DATASET EXCERPTS –
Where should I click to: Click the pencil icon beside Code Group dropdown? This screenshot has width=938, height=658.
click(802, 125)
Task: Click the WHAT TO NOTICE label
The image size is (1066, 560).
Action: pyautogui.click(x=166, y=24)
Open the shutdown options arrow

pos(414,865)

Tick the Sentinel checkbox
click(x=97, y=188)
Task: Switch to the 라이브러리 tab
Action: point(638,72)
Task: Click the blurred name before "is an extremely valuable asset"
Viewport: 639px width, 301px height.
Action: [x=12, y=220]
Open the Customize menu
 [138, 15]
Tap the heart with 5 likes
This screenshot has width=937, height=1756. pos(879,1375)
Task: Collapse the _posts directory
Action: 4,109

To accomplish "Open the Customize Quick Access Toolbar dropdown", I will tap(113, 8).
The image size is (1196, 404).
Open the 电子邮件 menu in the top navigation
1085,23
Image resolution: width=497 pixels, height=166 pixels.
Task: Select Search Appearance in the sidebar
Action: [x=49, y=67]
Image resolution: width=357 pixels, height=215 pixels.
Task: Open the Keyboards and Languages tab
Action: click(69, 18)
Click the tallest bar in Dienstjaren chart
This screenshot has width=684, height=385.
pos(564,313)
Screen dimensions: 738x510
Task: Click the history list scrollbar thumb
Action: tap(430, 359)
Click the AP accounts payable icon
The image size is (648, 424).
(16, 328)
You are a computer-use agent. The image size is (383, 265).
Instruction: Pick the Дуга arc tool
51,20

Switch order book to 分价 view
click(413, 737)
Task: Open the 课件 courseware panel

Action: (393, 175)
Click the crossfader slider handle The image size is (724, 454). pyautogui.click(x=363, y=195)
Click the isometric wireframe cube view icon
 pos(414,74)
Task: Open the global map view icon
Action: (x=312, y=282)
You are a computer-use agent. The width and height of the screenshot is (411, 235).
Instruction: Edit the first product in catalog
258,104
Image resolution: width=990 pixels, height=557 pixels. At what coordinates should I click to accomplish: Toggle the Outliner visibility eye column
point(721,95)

YOUR GOAL –
Count the lines in the items above that contain the string "icon", treating uppercase and lowercase as different. Reply with that number only.

RESPONSE –
4